**PROBLEM DETAILS:** The records below are to be repeated in full, exactly as they are.

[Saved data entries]

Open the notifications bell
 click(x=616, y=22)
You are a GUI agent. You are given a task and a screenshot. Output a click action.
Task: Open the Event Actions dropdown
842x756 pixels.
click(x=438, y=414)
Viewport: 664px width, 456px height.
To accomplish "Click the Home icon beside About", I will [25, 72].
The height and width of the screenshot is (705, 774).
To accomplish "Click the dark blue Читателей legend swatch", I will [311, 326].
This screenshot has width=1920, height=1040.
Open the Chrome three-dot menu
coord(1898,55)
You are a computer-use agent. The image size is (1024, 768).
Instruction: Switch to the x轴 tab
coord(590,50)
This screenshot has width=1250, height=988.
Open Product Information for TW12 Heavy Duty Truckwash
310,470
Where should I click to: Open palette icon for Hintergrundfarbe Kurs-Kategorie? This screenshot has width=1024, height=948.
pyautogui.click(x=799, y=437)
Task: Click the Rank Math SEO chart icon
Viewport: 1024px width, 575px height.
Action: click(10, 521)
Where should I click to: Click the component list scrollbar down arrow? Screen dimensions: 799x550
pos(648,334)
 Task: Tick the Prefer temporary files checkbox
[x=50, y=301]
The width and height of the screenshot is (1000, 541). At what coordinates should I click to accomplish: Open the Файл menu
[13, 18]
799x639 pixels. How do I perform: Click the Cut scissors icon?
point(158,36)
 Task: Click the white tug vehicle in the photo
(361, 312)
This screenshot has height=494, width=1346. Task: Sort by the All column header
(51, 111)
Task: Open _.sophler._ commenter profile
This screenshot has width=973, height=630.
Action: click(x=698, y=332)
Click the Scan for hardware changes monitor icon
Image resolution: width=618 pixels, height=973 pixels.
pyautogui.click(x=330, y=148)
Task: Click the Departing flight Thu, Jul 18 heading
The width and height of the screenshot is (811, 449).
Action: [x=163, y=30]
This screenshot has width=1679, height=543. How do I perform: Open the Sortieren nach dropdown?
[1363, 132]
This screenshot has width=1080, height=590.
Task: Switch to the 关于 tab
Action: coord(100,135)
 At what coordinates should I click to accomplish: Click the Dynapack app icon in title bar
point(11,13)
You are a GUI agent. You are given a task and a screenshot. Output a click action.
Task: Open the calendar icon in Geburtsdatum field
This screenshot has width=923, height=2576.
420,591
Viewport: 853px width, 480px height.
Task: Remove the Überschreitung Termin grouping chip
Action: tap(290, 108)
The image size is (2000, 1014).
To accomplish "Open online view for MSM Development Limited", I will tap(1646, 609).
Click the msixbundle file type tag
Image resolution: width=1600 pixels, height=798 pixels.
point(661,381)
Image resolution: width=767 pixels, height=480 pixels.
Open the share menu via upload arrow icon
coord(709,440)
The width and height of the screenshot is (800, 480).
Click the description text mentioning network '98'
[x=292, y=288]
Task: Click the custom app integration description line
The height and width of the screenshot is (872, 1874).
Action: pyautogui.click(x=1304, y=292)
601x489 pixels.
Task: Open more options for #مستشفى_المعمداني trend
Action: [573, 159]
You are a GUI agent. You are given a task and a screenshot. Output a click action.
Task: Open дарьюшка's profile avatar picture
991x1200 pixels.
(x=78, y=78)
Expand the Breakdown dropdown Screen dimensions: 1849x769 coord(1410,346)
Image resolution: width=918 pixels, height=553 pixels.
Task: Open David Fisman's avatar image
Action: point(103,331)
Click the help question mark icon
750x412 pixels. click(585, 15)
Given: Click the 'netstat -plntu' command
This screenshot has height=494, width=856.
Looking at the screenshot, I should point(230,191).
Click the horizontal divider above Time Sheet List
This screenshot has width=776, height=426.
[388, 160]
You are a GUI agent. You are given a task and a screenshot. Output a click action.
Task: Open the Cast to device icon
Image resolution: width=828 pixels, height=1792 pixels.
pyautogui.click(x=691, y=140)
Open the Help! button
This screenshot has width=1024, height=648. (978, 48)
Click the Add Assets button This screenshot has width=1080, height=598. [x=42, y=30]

**RESULT:**
Open the notifications bell
 click(x=616, y=22)
You are a GUI agent. You are given a task and a screenshot. Output a click action.
Task: Open the Event Actions dropdown
842x756 pixels.
click(x=438, y=414)
Viewport: 664px width, 456px height.
To accomplish "Click the Home icon beside About", I will [25, 72].
The height and width of the screenshot is (705, 774).
To accomplish "Click the dark blue Читателей legend swatch", I will [311, 326].
This screenshot has width=1920, height=1040.
Open the Chrome three-dot menu
coord(1898,55)
You are a computer-use agent. The image size is (1024, 768).
Instruction: Switch to the x轴 tab
coord(590,50)
This screenshot has width=1250, height=988.
Open Product Information for TW12 Heavy Duty Truckwash
310,470
Where should I click to: Open palette icon for Hintergrundfarbe Kurs-Kategorie? This screenshot has width=1024, height=948.
pyautogui.click(x=799, y=437)
Task: Click the Rank Math SEO chart icon
Viewport: 1024px width, 575px height.
Action: click(10, 521)
Where should I click to: Click the component list scrollbar down arrow? Screen dimensions: 799x550
pos(648,334)
 Task: Tick the Prefer temporary files checkbox
[x=50, y=301]
The width and height of the screenshot is (1000, 541). At what coordinates should I click to accomplish: Open the Файл menu
[13, 18]
799x639 pixels. How do I perform: Click the Cut scissors icon?
point(158,36)
 Task: Click the white tug vehicle in the photo
(361, 312)
This screenshot has height=494, width=1346. Task: Sort by the All column header
(51, 111)
Task: Open _.sophler._ commenter profile
This screenshot has width=973, height=630.
Action: click(x=698, y=332)
Click the Scan for hardware changes monitor icon
Image resolution: width=618 pixels, height=973 pixels.
pyautogui.click(x=330, y=148)
Task: Click the Departing flight Thu, Jul 18 heading
The width and height of the screenshot is (811, 449).
Action: [x=163, y=30]
This screenshot has width=1679, height=543. How do I perform: Open the Sortieren nach dropdown?
[1363, 132]
This screenshot has width=1080, height=590.
Task: Switch to the 关于 tab
Action: coord(100,135)
 At what coordinates should I click to accomplish: Click the Dynapack app icon in title bar
point(11,13)
You are a GUI agent. You are given a task and a screenshot. Output a click action.
Task: Open the calendar icon in Geburtsdatum field
This screenshot has width=923, height=2576.
420,591
Viewport: 853px width, 480px height.
Task: Remove the Überschreitung Termin grouping chip
Action: tap(290, 108)
The image size is (2000, 1014).
To accomplish "Open online view for MSM Development Limited", I will tap(1646, 609).
Click the msixbundle file type tag
Image resolution: width=1600 pixels, height=798 pixels.
point(661,381)
Image resolution: width=767 pixels, height=480 pixels.
Open the share menu via upload arrow icon
coord(709,440)
The width and height of the screenshot is (800, 480).
Click the description text mentioning network '98'
[x=292, y=288]
Task: Click the custom app integration description line
The height and width of the screenshot is (872, 1874).
Action: pyautogui.click(x=1304, y=292)
601x489 pixels.
Task: Open more options for #مستشفى_المعمداني trend
Action: [573, 159]
You are a GUI agent. You are given a task and a screenshot. Output a click action.
Task: Open дарьюшка's profile avatar picture
991x1200 pixels.
(x=78, y=78)
Expand the Breakdown dropdown Screen dimensions: 1849x769 coord(1410,346)
Image resolution: width=918 pixels, height=553 pixels.
Task: Open David Fisman's avatar image
Action: point(103,331)
Click the help question mark icon
750x412 pixels. click(585, 15)
Given: Click the 'netstat -plntu' command
This screenshot has height=494, width=856.
Looking at the screenshot, I should point(230,191).
Click the horizontal divider above Time Sheet List
This screenshot has width=776, height=426.
[388, 160]
You are a GUI agent. You are given a task and a screenshot. Output a click action.
Task: Open the Cast to device icon
Image resolution: width=828 pixels, height=1792 pixels.
pyautogui.click(x=691, y=140)
Open the Help! button
This screenshot has width=1024, height=648. (978, 48)
Click the Add Assets button This screenshot has width=1080, height=598. [x=42, y=30]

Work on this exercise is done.